The Carencro Business Association hosted a ribbon cutting with Acadian Ambulance management and EMS staff to celebrate the company moving back into Carencro and into a bigger station. Leaders from the Carencro business community were in attendance, braving the impending rainstorm to express their support of Acadian Ambulance and gratitude for the new station. Following the ribbon cutting, Father Mark Ledoux, pastor of St. Peter Catholic Church, gave a blessing of the station.

Operations at the new station, located across from the public library, commenced on April 12, 2017. Acadian is leasing the building from Kent and Margaret Rozas, who are known in the community for their longtime physical therapy practice.

Prior to the move, Acadian Ambulance stationed their Carencro ambulance units at the National EMS Academy training facility on North University. The new station will house two ambulance units and 10 medics for continuous service to the residents of Carencro and the immediate surrounding areas.

Acadian Ambulance President Jerry Romero said, “This company is founded on community, and we know our presence gives residents peace of mind. For this reason, we are happy to be back in Carencro city limits, where we can be closer to the people of this city when they need us.”
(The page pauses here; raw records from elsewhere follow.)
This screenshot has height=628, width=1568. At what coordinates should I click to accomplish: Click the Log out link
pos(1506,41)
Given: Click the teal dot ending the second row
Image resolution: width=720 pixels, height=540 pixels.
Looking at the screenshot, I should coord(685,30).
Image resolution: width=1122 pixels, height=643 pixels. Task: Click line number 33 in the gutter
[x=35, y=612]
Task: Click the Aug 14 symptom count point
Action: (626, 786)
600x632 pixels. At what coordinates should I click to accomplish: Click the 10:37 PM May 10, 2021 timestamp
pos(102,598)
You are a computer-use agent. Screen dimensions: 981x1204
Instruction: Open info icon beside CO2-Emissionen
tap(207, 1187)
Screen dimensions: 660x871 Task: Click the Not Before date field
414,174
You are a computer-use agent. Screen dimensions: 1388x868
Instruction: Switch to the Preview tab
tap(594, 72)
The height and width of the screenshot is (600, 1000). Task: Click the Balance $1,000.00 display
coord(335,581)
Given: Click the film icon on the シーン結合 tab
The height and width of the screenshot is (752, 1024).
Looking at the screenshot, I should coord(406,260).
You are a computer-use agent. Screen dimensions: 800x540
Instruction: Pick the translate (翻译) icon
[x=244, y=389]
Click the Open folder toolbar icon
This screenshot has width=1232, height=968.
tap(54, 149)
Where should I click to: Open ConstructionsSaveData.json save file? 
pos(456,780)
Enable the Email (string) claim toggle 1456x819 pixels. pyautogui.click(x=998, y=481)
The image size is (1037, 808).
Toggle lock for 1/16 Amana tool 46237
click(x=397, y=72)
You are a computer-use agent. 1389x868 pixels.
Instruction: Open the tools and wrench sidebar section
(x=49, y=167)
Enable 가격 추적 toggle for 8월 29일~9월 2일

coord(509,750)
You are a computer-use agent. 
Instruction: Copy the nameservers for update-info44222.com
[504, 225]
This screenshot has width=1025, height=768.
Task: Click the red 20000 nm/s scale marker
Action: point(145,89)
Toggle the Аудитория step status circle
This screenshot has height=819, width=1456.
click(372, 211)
“We have served the Carencro community for many years, and we are happy to have moved our station to a more central location. We will have quicker access to Carencro’s main roads,” said Adam Olivier, operations supervisor.

Rozas recalled how Acadian has impacted him personally, “While I was inspecting the building one day with Adam, we discovered a leak from the hot water heater. I grabbed what was supposed to be the cold line, but it burned my hand. Adam immediately applied a chemically activated ice pack to my hand. To me, this is what Acadian Ambulance means to the community – instant response.”

Acadian Ambulance is one of the largest ambulance services in the nation, offering emergency and non-emergency transportation to areas in Louisiana, Texas, and Mississippi.